One of the challenges that any gardener faces is deciding when to plant seeds in the new year. Here in the San Francisco Bay Area, and in particular the peninsula, we are very fortunate to have extremely moderate weather and so it means that we can start the planting season very early. But how early?
The one danger that we face is that we can get frost in February. Frost is particularly damaging for certain types of seedlings, and so it’s important to consider. In fact early last year we had about a full week of evening frost. I remember this vividly because I had potatoes that were about to go to maturity and so I was out there every night covering them, and out there every morning uncovering them. I know that people’s memory of weather can be unreliable and so it got me wondering if there was good historical data out there. It turns out that there is.
A few years ago I really got into analyzing weather data. I discovered a UC website that had free, rich, downloadable set of climate data for various spots in California. And with the help of Excel I did a lot of analysis on it. At the time I was just doing it for fun but now as a gardener I can look back at the analysis that I did and pull out some very important information.

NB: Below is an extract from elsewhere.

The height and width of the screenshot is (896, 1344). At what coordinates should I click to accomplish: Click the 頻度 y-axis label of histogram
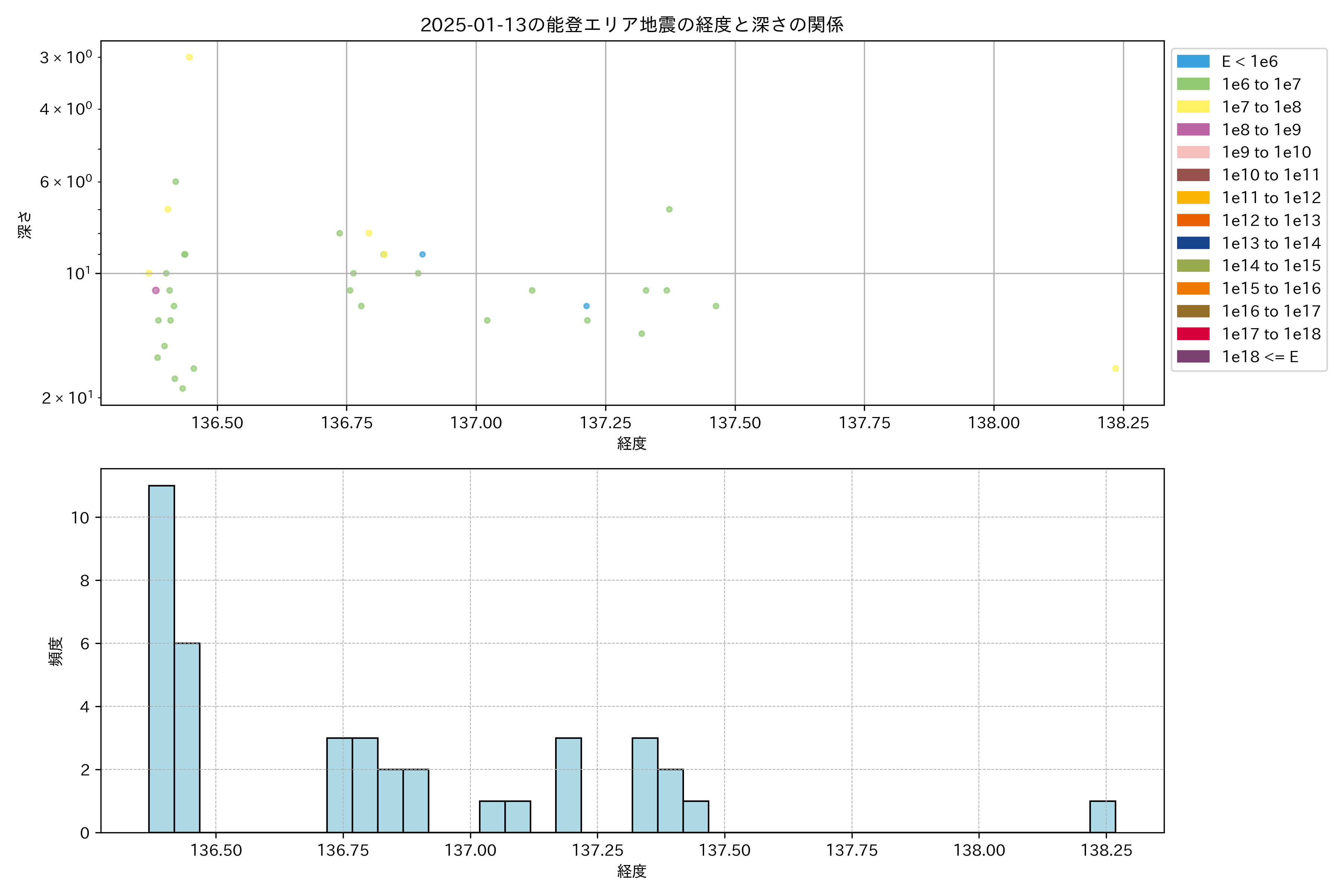tap(55, 651)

Here is a chart of climate data from the year 2000 to the year 2010 for the San Francisco Airport and a spot in Redwood City. The red dots show the high temperature for the day and the blue dots show the low temperature for the day. The green dots are precipitation. For the purposes of deciding when it’s safe to plant, let’s focus on the blue dots.
Although technically 32 degrees Fahrenheit is freezing temperature, I personally start to get concerned when the temperature is below 34F. And so I have drawn a blue dotted line showing approximately where 34F it’s. And you can see that from around the middle of February onwards, the nighttime temperatures in this 10-year period have never dipped below 34F. So this gives me a fair amount of confidence with respect to going and putting seeds or seedlings in the ground.
I would say that mid February is a fairly safe guideline overall. Granted, it depends on what you’re planting, but I feel comfortable that I can plant from now going forward and I won’t have frost problems. Keep in mind that some vegetables need much higher temperatures than 32F in order to work, but the point here is that frost creates special problems for many food crops.
One might reasonably ask what happened to the data from 2011 to 2014. The problem I ran into is that the University of California website stopped published the data I was using. Fortunately somebody at the UC extension office was able to refer me to a data source from Utah State University which for some reason has California climate data. (Thank God.) And so if I wanted to I could work that data into my spreadsheet and update my chart.
In any case I just downloaded fresh data and did a quick spot check of weather data from 2011 to present. What I found is that in 2011 there was a late frost from 2/26 to 2/28. And in 2013 there was one night of frost on 2/20. To find the previous late February frost, I have to go back to 1996, and before that, 1990. So while historically there is a *chance* of frost in late February, it’s rare.
The key point I want to communicate here, besides mid-February being a safe time to start planting, is that there is wonderful free data available, if you know where to look, and we can learn a lot from it.